**The task**
Restate all entries exactly.

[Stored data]
---------------
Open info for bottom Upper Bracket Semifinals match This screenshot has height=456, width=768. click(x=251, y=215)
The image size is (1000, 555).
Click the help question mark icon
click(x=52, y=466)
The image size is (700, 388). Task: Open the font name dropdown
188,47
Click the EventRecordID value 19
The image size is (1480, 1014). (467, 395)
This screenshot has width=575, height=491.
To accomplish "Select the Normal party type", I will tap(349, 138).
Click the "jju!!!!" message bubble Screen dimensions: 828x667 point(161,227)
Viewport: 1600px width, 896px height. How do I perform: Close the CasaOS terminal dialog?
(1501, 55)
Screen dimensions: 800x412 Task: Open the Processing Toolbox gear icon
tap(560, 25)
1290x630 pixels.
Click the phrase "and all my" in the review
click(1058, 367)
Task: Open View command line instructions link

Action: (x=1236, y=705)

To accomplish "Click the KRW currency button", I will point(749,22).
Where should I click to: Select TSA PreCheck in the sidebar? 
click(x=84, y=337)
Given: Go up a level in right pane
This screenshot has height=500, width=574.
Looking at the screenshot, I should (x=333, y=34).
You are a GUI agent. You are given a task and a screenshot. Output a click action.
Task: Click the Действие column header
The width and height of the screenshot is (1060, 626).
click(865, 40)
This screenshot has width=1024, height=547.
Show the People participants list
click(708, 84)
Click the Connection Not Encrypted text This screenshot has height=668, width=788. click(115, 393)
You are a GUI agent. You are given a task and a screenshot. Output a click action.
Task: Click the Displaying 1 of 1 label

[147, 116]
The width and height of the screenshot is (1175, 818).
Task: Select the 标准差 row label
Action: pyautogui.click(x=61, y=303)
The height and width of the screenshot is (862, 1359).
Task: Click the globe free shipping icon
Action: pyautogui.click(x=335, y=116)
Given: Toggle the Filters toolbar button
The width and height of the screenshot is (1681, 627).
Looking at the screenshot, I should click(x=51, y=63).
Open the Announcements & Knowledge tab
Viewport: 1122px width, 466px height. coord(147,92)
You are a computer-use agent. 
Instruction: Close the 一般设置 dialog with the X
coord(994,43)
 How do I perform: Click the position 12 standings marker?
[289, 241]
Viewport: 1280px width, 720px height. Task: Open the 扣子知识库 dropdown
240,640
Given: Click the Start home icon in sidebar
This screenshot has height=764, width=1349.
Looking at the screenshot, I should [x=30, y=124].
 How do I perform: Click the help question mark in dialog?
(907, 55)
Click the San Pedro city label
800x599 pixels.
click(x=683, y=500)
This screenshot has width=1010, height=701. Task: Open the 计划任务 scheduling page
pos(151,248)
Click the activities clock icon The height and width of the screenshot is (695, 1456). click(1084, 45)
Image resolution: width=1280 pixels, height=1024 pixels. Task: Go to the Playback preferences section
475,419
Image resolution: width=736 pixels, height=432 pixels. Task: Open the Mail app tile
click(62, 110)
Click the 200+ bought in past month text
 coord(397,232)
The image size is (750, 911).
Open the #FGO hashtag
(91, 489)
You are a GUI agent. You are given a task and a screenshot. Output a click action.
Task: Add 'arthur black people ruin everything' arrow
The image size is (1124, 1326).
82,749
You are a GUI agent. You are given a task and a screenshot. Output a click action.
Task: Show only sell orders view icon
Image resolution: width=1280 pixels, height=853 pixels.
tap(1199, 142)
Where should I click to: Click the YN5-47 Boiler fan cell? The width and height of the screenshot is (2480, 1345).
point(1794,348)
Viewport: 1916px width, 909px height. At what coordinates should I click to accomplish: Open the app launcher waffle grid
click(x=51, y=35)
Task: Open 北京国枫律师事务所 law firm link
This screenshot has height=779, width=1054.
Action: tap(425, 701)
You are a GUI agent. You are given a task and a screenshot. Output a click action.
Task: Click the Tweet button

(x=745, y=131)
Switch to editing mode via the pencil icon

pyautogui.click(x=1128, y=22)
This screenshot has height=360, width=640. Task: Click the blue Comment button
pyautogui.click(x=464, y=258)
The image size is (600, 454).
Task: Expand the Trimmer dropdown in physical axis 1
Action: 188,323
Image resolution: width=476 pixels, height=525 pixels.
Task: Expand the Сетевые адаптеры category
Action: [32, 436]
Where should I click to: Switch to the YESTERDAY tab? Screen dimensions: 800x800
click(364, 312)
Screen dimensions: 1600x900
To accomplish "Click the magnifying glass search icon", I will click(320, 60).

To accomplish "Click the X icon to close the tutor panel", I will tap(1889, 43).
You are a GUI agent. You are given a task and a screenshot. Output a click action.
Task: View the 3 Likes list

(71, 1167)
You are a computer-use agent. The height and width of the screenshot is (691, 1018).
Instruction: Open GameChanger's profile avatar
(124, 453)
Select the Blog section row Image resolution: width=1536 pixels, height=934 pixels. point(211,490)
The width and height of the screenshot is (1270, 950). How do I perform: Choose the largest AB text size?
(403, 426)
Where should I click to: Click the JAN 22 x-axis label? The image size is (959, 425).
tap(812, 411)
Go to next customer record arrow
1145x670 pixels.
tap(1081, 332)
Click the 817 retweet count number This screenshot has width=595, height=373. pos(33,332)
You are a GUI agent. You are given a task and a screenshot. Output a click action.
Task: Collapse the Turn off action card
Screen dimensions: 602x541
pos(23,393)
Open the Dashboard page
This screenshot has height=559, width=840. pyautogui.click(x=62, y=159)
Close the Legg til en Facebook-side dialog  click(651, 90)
---------------
**Response area**
Open info for bottom Upper Bracket Semifinals match This screenshot has height=456, width=768. click(x=251, y=215)
The image size is (1000, 555).
Click the help question mark icon
click(x=52, y=466)
The image size is (700, 388). Task: Open the font name dropdown
188,47
Click the EventRecordID value 19
The image size is (1480, 1014). (467, 395)
This screenshot has width=575, height=491.
To accomplish "Select the Normal party type", I will tap(349, 138).
Click the "jju!!!!" message bubble Screen dimensions: 828x667 point(161,227)
Viewport: 1600px width, 896px height. How do I perform: Close the CasaOS terminal dialog?
(1501, 55)
Screen dimensions: 800x412 Task: Open the Processing Toolbox gear icon
tap(560, 25)
1290x630 pixels.
Click the phrase "and all my" in the review
click(1058, 367)
Task: Open View command line instructions link

Action: (x=1236, y=705)

To accomplish "Click the KRW currency button", I will point(749,22).
Where should I click to: Select TSA PreCheck in the sidebar? 
click(x=84, y=337)
Given: Go up a level in right pane
This screenshot has height=500, width=574.
Looking at the screenshot, I should (x=333, y=34).
You are a GUI agent. You are given a task and a screenshot. Output a click action.
Task: Click the Действие column header
The width and height of the screenshot is (1060, 626).
click(865, 40)
This screenshot has width=1024, height=547.
Show the People participants list
click(708, 84)
Click the Connection Not Encrypted text This screenshot has height=668, width=788. click(115, 393)
You are a GUI agent. You are given a task and a screenshot. Output a click action.
Task: Click the Displaying 1 of 1 label

[147, 116]
The width and height of the screenshot is (1175, 818).
Task: Select the 标准差 row label
Action: pyautogui.click(x=61, y=303)
The height and width of the screenshot is (862, 1359).
Task: Click the globe free shipping icon
Action: pyautogui.click(x=335, y=116)
Given: Toggle the Filters toolbar button
The width and height of the screenshot is (1681, 627).
Looking at the screenshot, I should click(x=51, y=63).
Open the Announcements & Knowledge tab
Viewport: 1122px width, 466px height. coord(147,92)
You are a computer-use agent. 
Instruction: Close the 一般设置 dialog with the X
coord(994,43)
 How do I perform: Click the position 12 standings marker?
[289, 241]
Viewport: 1280px width, 720px height. Task: Open the 扣子知识库 dropdown
240,640
Given: Click the Start home icon in sidebar
This screenshot has height=764, width=1349.
Looking at the screenshot, I should [x=30, y=124].
 How do I perform: Click the help question mark in dialog?
(907, 55)
Click the San Pedro city label
800x599 pixels.
click(x=683, y=500)
This screenshot has width=1010, height=701. Task: Open the 计划任务 scheduling page
pos(151,248)
Click the activities clock icon The height and width of the screenshot is (695, 1456). click(1084, 45)
Image resolution: width=1280 pixels, height=1024 pixels. Task: Go to the Playback preferences section
475,419
Image resolution: width=736 pixels, height=432 pixels. Task: Open the Mail app tile
click(62, 110)
Click the 200+ bought in past month text
 coord(397,232)
The image size is (750, 911).
Open the #FGO hashtag
(91, 489)
You are a GUI agent. You are given a task and a screenshot. Output a click action.
Task: Add 'arthur black people ruin everything' arrow
The image size is (1124, 1326).
82,749
You are a GUI agent. You are given a task and a screenshot. Output a click action.
Task: Show only sell orders view icon
Image resolution: width=1280 pixels, height=853 pixels.
tap(1199, 142)
Where should I click to: Click the YN5-47 Boiler fan cell? The width and height of the screenshot is (2480, 1345).
point(1794,348)
Viewport: 1916px width, 909px height. At what coordinates should I click to accomplish: Open the app launcher waffle grid
click(x=51, y=35)
Task: Open 北京国枫律师事务所 law firm link
This screenshot has height=779, width=1054.
Action: tap(425, 701)
You are a GUI agent. You are given a task and a screenshot. Output a click action.
Task: Click the Tweet button

(x=745, y=131)
Switch to editing mode via the pencil icon

pyautogui.click(x=1128, y=22)
This screenshot has height=360, width=640. Task: Click the blue Comment button
pyautogui.click(x=464, y=258)
The image size is (600, 454).
Task: Expand the Trimmer dropdown in physical axis 1
Action: 188,323
Image resolution: width=476 pixels, height=525 pixels.
Task: Expand the Сетевые адаптеры category
Action: [32, 436]
Where should I click to: Switch to the YESTERDAY tab? Screen dimensions: 800x800
click(364, 312)
Screen dimensions: 1600x900
To accomplish "Click the magnifying glass search icon", I will click(320, 60).

To accomplish "Click the X icon to close the tutor panel", I will tap(1889, 43).
You are a GUI agent. You are given a task and a screenshot. Output a click action.
Task: View the 3 Likes list

(71, 1167)
You are a computer-use agent. The height and width of the screenshot is (691, 1018).
Instruction: Open GameChanger's profile avatar
(124, 453)
Select the Blog section row Image resolution: width=1536 pixels, height=934 pixels. point(211,490)
The width and height of the screenshot is (1270, 950). How do I perform: Choose the largest AB text size?
(403, 426)
Where should I click to: Click the JAN 22 x-axis label? The image size is (959, 425).
tap(812, 411)
Go to next customer record arrow
1145x670 pixels.
tap(1081, 332)
Click the 817 retweet count number This screenshot has width=595, height=373. pos(33,332)
You are a GUI agent. You are given a task and a screenshot. Output a click action.
Task: Collapse the Turn off action card
Screen dimensions: 602x541
pos(23,393)
Open the Dashboard page
This screenshot has height=559, width=840. pyautogui.click(x=62, y=159)
Close the Legg til en Facebook-side dialog  click(651, 90)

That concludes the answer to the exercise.